I am trying to construct a dataset to apply MLP in forecasting financial returns. The main idea is that I want to predict future equity returns (1 month ahead, but the horizon can vary, just to give an idea) using fundamental data.
My dataset is made of n features for N companies. The main issue is that the features are not recorded at the same point in time, so that some of them would be a monthly time series and some other a daily time series. I am trying to understand the general way to approach this problem because it's my first ML application.
What should I do if my features are time series of data that differs in this sense? I have red a lot of publications, but no one gets in deeper about how the dataset is composed (before train/test splitting). Can someone recommend some useful source?
EDIT
Suppose I have a variable amount of companies over 10 years of monthly data, mainly because some of them doesn't exist anymore, but it is important for the problem of survivorship bias.

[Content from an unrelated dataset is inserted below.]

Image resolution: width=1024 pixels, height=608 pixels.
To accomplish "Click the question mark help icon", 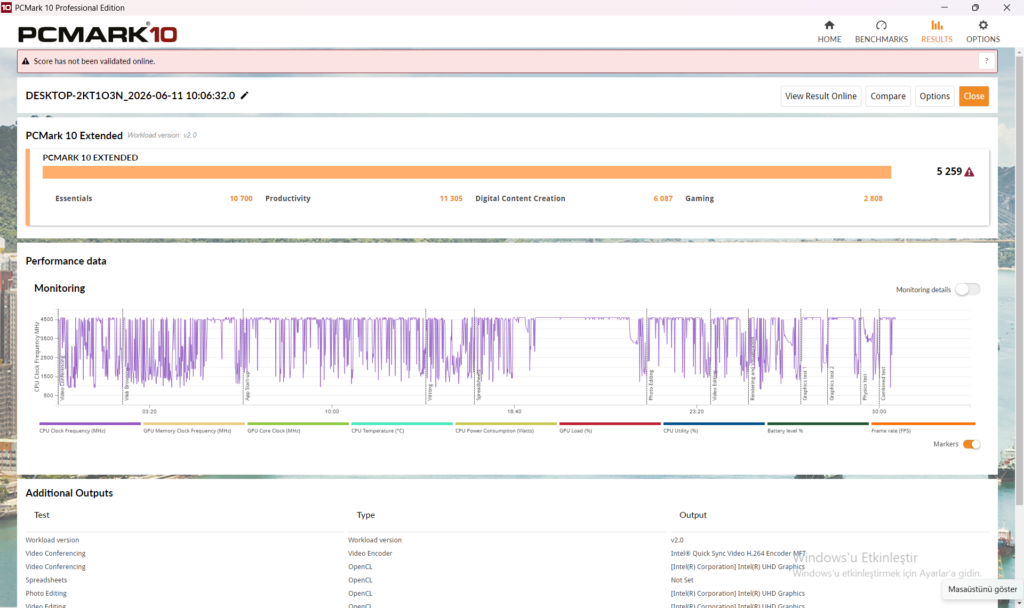I will (986, 61).
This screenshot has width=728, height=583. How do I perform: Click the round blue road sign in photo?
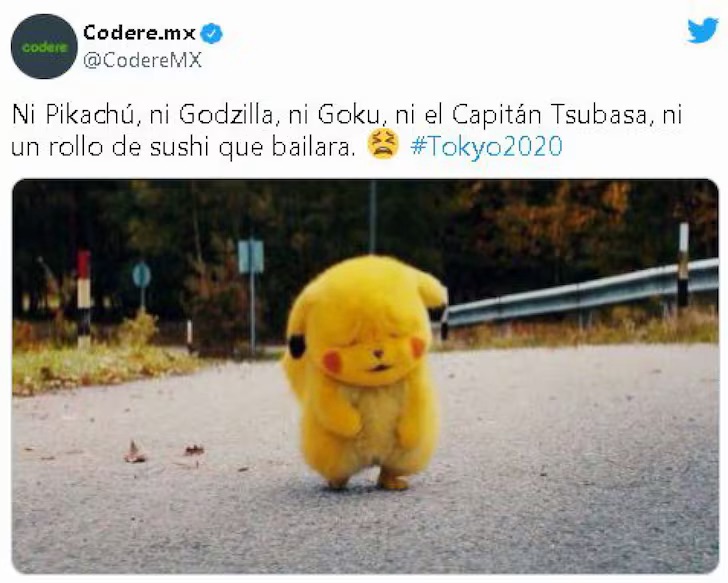(x=142, y=275)
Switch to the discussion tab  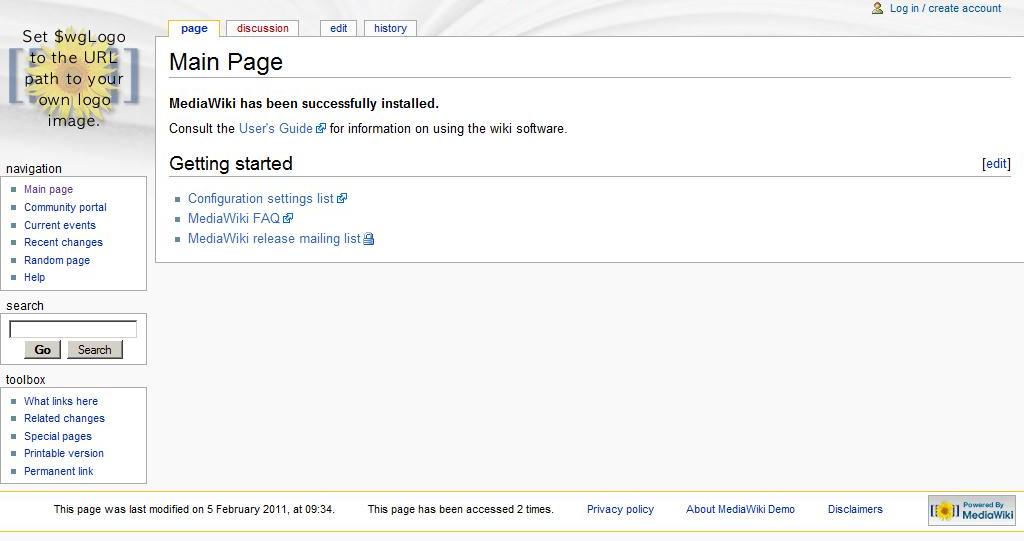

For each of these N companies I have n features that represents fundamentals of these companies. I would be able to regress the monthly return, so I am trying to solve a supervised learning problem.
What I cannot understand is the feasibility of the problem using a simple Multilayer perceptron instead a more complex structure like RNN or even LSTM. I wouldn't want to switch to one of these more complex architectures for some specific reason related to the project I am building.
Probably I am missing the reasoning behind the training of the network. How should I provide input data to the architectures in order to perform backpropagation and GD? The only thing I am sure is that I should shift the monthly return series of a time period to recast the problem as supervised.